Nieco cieplejsze zimy przekonały niektóre pokrzewki czarnołbiste (Sylvia atricapilla) – małe ptaki zamieszkujące praktycznie całą Europę – do zmiany swoich przyzwyczajeń wędrownych. Kapturki – bo tak brzmi potoczna nazwa tego ptaka – zamieszkujące północne krańce Europy między październikiem a marcem zimowały w Hiszpanii, Portugalii i Afryce Północnej. Od jakiegoś jednak czasu część z nich nie odlatuje, tylko pozostaje w Europie. Losy ewolucyjne tej grupy ptaków, które zostają, mogą potoczyć się innym torem niż tych, które na zimę opuszczają Europę. Osobniki, które muszą na swoje tereny lęgowe dolecieć z południa, już na starcie „nowego sezonu” są na straconej pozycji w porównaniu z tymi, które pozostają na zimę na północy. Te ostatnie są szybciej na miejscu, więc mogą wybrać lepszą lokalizację swoich gniazd. Mogą też wcześniej rozpocząć okres lęgowy, a to oznacza, że mają lepszy dostęp do pożywienia, czyli – w konsekwencji – dochowują się silniejszego potomstwa.
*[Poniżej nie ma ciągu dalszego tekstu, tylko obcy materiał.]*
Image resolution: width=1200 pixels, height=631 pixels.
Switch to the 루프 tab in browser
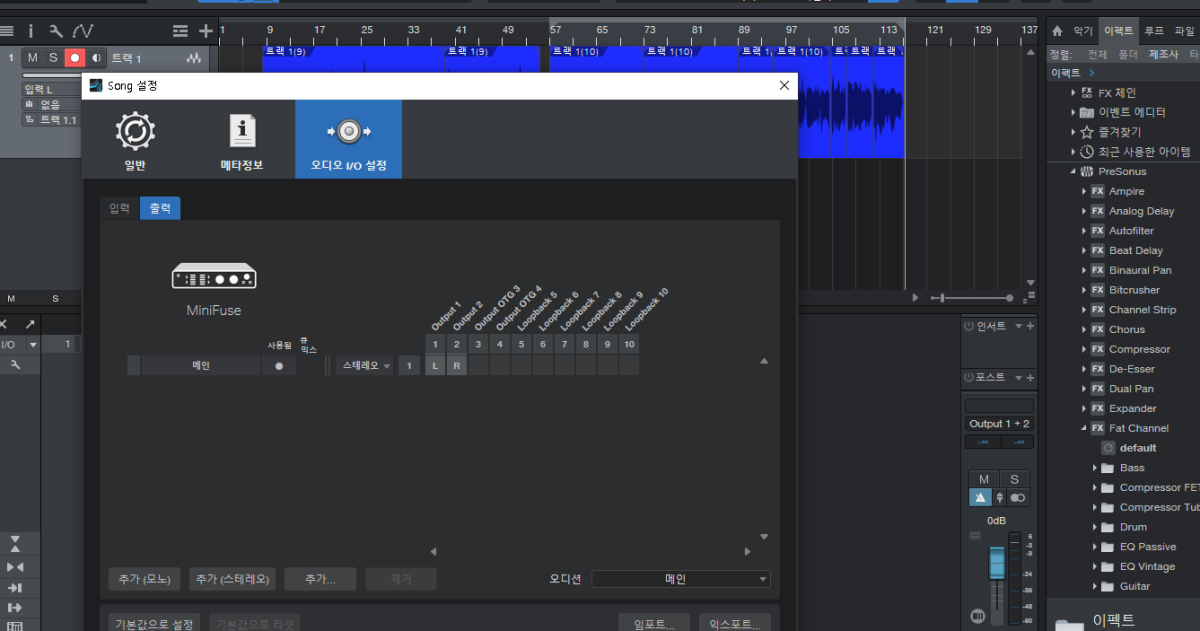tap(1154, 31)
To oczywiście scenariusz optymistyczny. Wystarczy, że kilka lat z rzędu zima będzie surowsza, by populacja pokrzewek czarnołbistych, które nie odlatują na zimę, przestała istnieć.

Kaskada ocieplenia
Uczeni z Field Museum of Natural History w Chicago, USA, odkryli, że z niewielkiej rybki z rodziny garbikowatych zamieszkującej wody zachodniego Pacyfiku w ciągu ostatnich kilkunastu lat powstały trzy nowe gatunki. Różnią się wielkością, kolorem, ale także miejscem żerowania. Nie wiadomo, co spowodowało, że jeden gatunek rozdzielił się na trzy. Jedno jest pewne, mają różne geny, a więc zadziałała ewolucja. W przypadku jednego z powstałych gatunków zmiany następują bardzo powoli, dwa pozostałe zmieniają się nadal, i to w szybkim tempie. Dzisiaj uważa się, że czynnikiem, który w największym stopniu wpływa na ewolucję zwierząt i roślin, jest powoli rosnąca temperatura. Jej niewielkie zmiany uruchamiają kaskadę innych. Na przykład zmianę wilgotności, czasu trwania poszczególnych pór roku czy nasłonecznienia. To powoduje, że tryby ewolucyjnego mechanizmu zaczynają coraz szybciej się obracać. Jest to szczególnie wyraźnie widoczne w przypadku dużych populacji oraz gatunków o krótkim cyklu generacyjnym.